Activity: The expected output is each line from the one containing "Image resolution: width=365" to the last line of the data below, set down exactly, minus the pictures.
[[ Raw data open ]]
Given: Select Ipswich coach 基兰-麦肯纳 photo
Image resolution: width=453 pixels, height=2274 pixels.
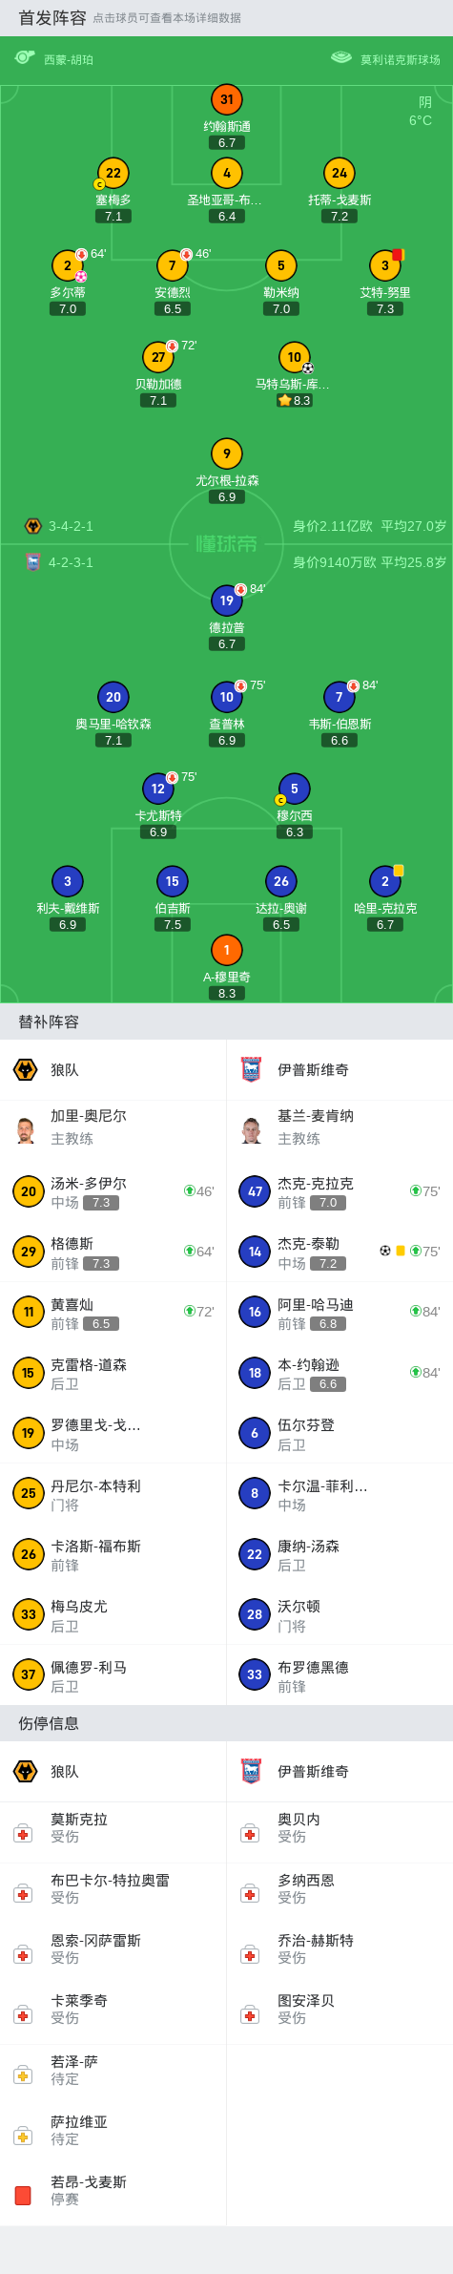Looking at the screenshot, I should (252, 1130).
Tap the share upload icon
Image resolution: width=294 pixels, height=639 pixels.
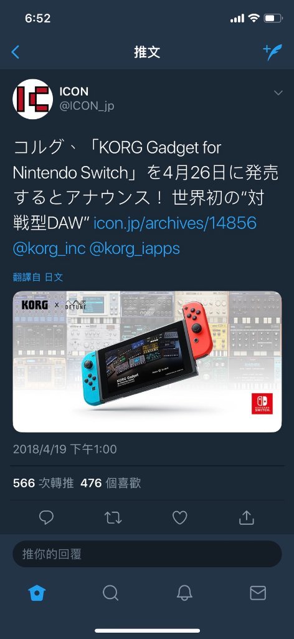pos(247,517)
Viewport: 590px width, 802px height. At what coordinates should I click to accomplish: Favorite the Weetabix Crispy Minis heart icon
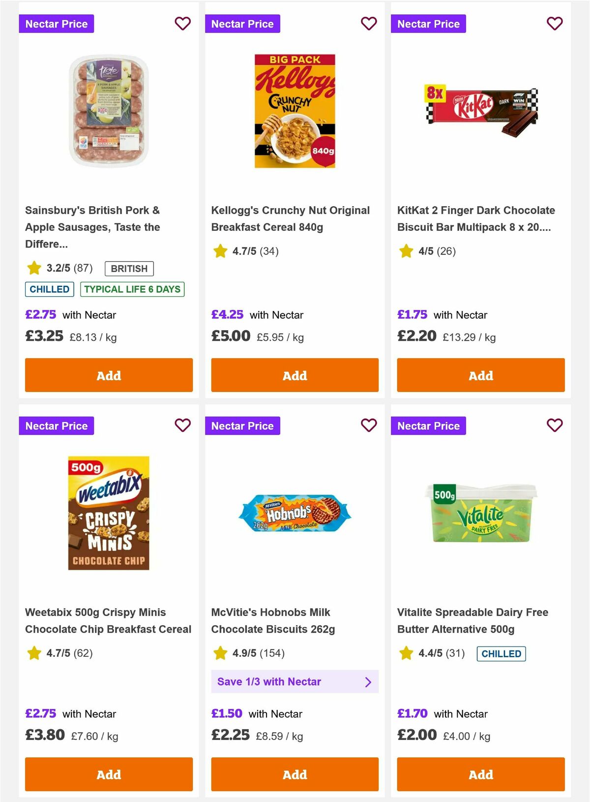pyautogui.click(x=182, y=426)
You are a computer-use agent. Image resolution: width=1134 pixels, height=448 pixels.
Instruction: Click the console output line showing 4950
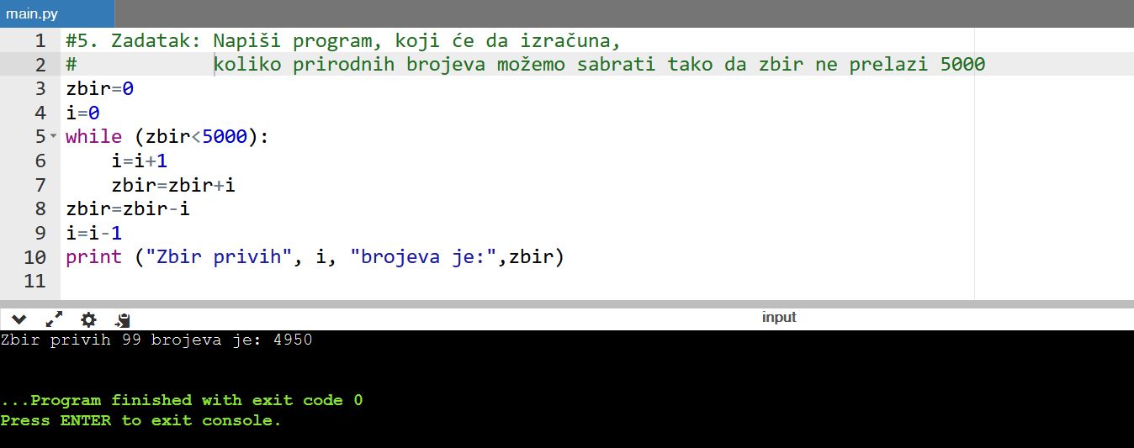156,340
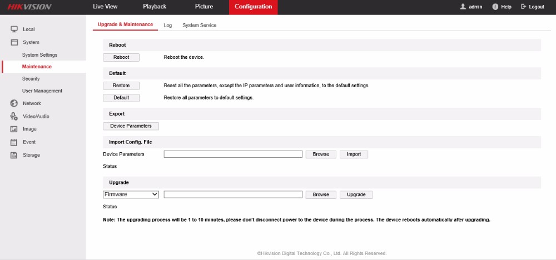Screen dimensions: 556x260
Task: Open the Firmware upgrade type dropdown
Action: coord(131,194)
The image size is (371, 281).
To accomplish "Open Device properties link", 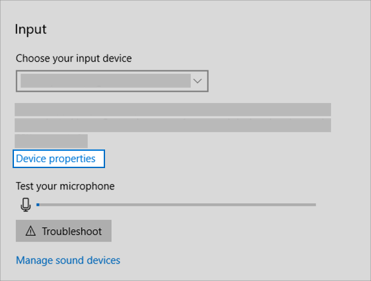I will click(x=56, y=159).
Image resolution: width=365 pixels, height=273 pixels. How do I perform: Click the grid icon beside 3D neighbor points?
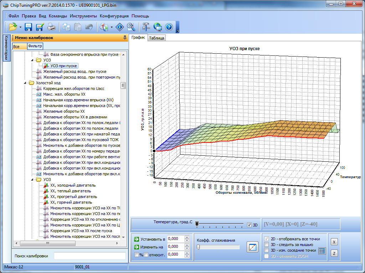pos(322,251)
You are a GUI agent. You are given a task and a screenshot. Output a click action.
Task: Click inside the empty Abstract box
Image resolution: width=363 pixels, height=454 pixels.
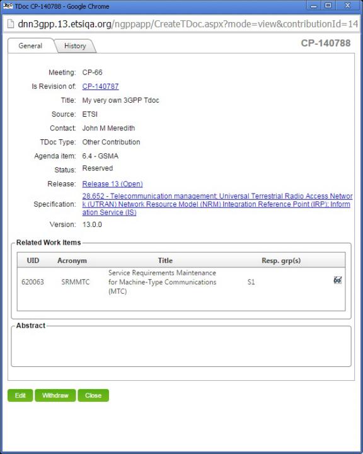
[[ Raw data closed ]]
Exercise output:
Image resolution: width=365 pixels, height=273 pixels. How do I perform: Click the grid icon beside 3D neighbor points?
pos(322,251)
You are a GUI agent. You are given a task and a screenshot. Output a click action.
Task: Click inside the empty Abstract box
Image resolution: width=363 pixels, height=454 pixels.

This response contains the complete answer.